■ **ACTIVITIES**:
A) Answer these about the article on dog mats, one line each:
(i) What is a mat made of?
(ii) Besides spots rubbed by a collar, harness or coat, which body areas are named as normal places for mats?
(iii) What can mats hide underneath them?
B) Print the part of the article on dog mats from "In the winter, most" to "your winter coat.".
C) According to the article on dog mats, why is a matted dog colder in winter? Answer in one to three sentences.

::: PROVIDED TEXT

Day in, day out, discussions about dog’s coats and grooming take up a large part of my day. Which brings me to the topic of mats.
Mats are an unfortunate occurrence that happens far too often, and sometimes with tragic consequences. Just like some kid’s hair seems to always get full of tangles, and others never do, some dogs never mat, and others can mat even with daily maintenance.
In the winter, most people think that leaving a dog’s hair long will keep them warmer. While it may be true in some cases, especially if the coat is combed and brushed daily, in most cases it leads to mats, and a matted dog is actually colder in the winter. The mats retain moisture, and the skin is normally damp under the mats. It would be like going outside with a wet sweater on under your winter coat.
Generally, a mat is a collection of live and shed hairs, tangled into knots. They usually occur in areas where the coat is rubbed together a lot, like where the collar sits, or a harness, or a coat. Armpits, ears, haunches are normal areas as well. They can also happen based on how the animal sits or sleeps.
Many people do not even realize that their dog has mats, because the coat that comes through the mat can still be brushed and look normal. But the mat lurks underneath, getting tighter and closer to the skin. When they finally get to the groomer, the mat can be impossible to remove short of shaving the unbathed dog, a process that can be dangerous to the dog, and may damage the blades of the clippers due to the grit in the coat, possibly leading to a blade sharpening surcharge.
More than the cost factors, the removal of mats can reveal issues that may occur under the mats. Depending on how long they have been there and how extensive they are, mats can hide bacterial infections, sores or worse under them. “Doggy smell” is not normal for a dog, and can sometimes be an indication that something bad is happening.
Bathing a dog with mats will usually make them worse, and the mats can make it difficult to rinse properly, trapping shampoo under the mats as well. Plus, they are almost impossible to fully dry when matted, so the wet sweater analogy gets even worse.

::::::
::: RECORDS PROVIDED

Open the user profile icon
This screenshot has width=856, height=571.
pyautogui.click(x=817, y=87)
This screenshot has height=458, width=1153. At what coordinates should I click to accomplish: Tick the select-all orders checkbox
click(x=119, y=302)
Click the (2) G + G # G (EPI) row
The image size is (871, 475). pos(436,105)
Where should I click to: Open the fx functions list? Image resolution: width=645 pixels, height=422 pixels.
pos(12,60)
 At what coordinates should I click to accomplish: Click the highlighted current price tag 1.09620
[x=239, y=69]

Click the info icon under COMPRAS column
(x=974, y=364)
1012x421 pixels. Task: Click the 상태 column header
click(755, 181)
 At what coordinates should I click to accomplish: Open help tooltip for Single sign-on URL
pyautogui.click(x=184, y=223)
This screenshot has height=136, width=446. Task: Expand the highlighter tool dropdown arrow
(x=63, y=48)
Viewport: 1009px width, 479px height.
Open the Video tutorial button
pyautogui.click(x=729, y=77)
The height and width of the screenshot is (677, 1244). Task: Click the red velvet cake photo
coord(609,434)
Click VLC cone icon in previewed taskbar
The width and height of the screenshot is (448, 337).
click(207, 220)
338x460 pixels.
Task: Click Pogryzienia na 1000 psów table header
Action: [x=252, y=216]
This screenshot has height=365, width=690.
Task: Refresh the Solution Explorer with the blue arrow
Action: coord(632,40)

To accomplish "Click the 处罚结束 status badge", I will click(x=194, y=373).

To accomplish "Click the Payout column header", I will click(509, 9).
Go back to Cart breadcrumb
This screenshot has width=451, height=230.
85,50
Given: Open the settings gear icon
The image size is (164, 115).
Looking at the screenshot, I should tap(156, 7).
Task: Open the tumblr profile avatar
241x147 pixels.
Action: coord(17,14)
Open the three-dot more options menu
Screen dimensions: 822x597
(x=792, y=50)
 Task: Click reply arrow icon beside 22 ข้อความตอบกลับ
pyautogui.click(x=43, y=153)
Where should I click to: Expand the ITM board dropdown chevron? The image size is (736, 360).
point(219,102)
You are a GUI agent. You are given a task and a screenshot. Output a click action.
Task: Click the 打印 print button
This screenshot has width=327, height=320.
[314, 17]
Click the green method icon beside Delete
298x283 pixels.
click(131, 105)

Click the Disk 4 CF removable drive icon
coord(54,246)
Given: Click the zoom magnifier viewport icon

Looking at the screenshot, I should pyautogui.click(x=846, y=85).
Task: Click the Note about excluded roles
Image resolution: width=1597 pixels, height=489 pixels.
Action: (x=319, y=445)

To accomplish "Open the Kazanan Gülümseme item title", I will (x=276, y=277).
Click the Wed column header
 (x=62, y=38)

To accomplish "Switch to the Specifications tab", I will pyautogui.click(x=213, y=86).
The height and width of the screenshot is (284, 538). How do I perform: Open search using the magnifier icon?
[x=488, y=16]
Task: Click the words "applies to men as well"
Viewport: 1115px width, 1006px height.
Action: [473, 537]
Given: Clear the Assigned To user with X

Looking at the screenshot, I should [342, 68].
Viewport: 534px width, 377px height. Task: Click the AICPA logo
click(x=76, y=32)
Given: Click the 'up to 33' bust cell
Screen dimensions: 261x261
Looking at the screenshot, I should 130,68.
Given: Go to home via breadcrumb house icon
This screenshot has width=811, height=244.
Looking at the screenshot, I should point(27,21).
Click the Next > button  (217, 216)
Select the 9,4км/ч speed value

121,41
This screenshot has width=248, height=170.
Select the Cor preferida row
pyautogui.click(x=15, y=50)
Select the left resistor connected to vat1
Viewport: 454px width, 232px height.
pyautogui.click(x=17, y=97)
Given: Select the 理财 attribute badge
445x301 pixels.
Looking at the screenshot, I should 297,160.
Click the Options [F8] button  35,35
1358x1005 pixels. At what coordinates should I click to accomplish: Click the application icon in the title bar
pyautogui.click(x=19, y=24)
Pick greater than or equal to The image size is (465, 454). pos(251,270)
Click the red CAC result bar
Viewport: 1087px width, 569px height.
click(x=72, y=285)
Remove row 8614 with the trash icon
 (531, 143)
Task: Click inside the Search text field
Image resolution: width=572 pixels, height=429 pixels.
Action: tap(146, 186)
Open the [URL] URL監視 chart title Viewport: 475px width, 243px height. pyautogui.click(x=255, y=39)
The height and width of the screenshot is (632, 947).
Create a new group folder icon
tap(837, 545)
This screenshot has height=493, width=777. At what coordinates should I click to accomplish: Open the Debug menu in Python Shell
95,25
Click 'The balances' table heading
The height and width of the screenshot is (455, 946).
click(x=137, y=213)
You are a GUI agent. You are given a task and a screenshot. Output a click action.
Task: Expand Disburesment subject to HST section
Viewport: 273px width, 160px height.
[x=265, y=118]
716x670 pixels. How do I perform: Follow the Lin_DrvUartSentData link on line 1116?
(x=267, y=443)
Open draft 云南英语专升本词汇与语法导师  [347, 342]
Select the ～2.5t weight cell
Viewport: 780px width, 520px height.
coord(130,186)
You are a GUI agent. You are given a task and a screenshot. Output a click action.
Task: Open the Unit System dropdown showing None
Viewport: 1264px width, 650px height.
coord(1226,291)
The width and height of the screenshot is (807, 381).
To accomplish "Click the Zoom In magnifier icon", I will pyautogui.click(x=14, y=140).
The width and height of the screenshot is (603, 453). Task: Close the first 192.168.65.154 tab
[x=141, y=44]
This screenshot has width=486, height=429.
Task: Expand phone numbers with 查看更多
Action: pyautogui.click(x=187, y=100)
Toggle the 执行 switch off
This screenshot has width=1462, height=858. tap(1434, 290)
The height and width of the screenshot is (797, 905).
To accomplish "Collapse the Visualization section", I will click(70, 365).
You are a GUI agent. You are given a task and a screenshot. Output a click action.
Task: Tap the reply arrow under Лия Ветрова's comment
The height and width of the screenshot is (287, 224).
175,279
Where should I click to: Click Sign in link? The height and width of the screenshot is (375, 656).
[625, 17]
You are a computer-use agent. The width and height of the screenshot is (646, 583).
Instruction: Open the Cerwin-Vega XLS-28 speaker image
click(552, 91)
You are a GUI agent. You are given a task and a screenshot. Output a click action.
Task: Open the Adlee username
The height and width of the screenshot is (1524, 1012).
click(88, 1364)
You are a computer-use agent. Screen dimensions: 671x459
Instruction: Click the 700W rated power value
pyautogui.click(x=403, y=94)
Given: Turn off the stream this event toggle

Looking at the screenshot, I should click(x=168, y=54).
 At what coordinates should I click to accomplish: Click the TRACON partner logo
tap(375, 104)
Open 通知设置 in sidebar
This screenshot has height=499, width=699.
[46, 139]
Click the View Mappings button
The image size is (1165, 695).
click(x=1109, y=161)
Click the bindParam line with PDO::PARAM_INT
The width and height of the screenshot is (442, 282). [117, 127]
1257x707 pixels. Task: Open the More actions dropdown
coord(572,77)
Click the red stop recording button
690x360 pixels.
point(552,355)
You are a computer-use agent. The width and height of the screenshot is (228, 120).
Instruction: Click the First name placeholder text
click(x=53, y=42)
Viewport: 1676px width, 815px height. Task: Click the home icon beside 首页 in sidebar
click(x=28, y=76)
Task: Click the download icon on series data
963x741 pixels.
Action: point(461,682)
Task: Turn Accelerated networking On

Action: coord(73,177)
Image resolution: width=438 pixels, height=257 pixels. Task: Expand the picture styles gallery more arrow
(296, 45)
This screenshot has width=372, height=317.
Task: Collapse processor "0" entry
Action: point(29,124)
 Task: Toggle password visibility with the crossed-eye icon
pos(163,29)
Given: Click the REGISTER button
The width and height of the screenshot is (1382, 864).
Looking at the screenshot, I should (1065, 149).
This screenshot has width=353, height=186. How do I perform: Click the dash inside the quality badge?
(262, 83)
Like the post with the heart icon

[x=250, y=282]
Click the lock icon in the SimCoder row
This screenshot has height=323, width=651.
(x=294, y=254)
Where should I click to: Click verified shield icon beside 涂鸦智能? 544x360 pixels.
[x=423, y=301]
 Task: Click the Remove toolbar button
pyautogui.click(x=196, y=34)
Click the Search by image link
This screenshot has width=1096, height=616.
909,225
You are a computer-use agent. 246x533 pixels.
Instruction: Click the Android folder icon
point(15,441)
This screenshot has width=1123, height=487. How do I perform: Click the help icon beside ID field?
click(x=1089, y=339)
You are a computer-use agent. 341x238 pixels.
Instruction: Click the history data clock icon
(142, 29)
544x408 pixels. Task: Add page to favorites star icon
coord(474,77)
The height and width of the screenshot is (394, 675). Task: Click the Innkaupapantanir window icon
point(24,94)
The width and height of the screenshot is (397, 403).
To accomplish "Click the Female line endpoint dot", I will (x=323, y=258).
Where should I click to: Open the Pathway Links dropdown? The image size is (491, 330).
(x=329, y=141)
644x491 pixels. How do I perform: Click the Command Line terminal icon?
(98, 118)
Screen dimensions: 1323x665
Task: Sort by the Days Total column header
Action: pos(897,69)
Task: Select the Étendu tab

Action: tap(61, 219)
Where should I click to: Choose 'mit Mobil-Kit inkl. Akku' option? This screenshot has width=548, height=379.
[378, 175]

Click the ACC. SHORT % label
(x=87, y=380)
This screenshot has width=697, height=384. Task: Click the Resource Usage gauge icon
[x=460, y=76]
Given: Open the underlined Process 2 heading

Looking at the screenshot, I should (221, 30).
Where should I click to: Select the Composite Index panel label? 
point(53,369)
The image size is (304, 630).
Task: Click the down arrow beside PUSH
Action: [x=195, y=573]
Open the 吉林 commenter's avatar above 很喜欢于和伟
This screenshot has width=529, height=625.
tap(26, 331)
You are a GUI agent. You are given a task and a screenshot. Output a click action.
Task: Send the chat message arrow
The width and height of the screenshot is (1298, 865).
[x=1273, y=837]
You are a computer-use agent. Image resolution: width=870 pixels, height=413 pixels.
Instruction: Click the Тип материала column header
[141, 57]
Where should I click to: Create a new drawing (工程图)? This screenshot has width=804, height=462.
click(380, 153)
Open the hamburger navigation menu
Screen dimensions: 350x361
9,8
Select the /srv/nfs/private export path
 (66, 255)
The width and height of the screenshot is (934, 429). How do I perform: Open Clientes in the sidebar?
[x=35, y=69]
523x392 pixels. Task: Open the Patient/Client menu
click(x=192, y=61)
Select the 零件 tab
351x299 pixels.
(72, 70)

::::::

■ **ACTIVITY ANSWERS**:
A)
(i) A collection of live and shed hairs, tangled into knots.
(ii) Armpits, ears and haunches.
(iii) Bacterial infections, sores or worse.

B)
In the winter, most people think that leaving a dog’s hair long will keep them warmer. While it may be true in some cases, especially if the coat is combed and brushed daily, in most cases it leads to mats, and a matted dog is actually colder in the winter. The mats retain moisture, and the skin is normally damp under the mats. It would be like going outside with a wet sweater on under your winter coat.

C) The mats retain moisture, so the skin under them is normally damp. It is like going outside with a wet sweater under a winter coat.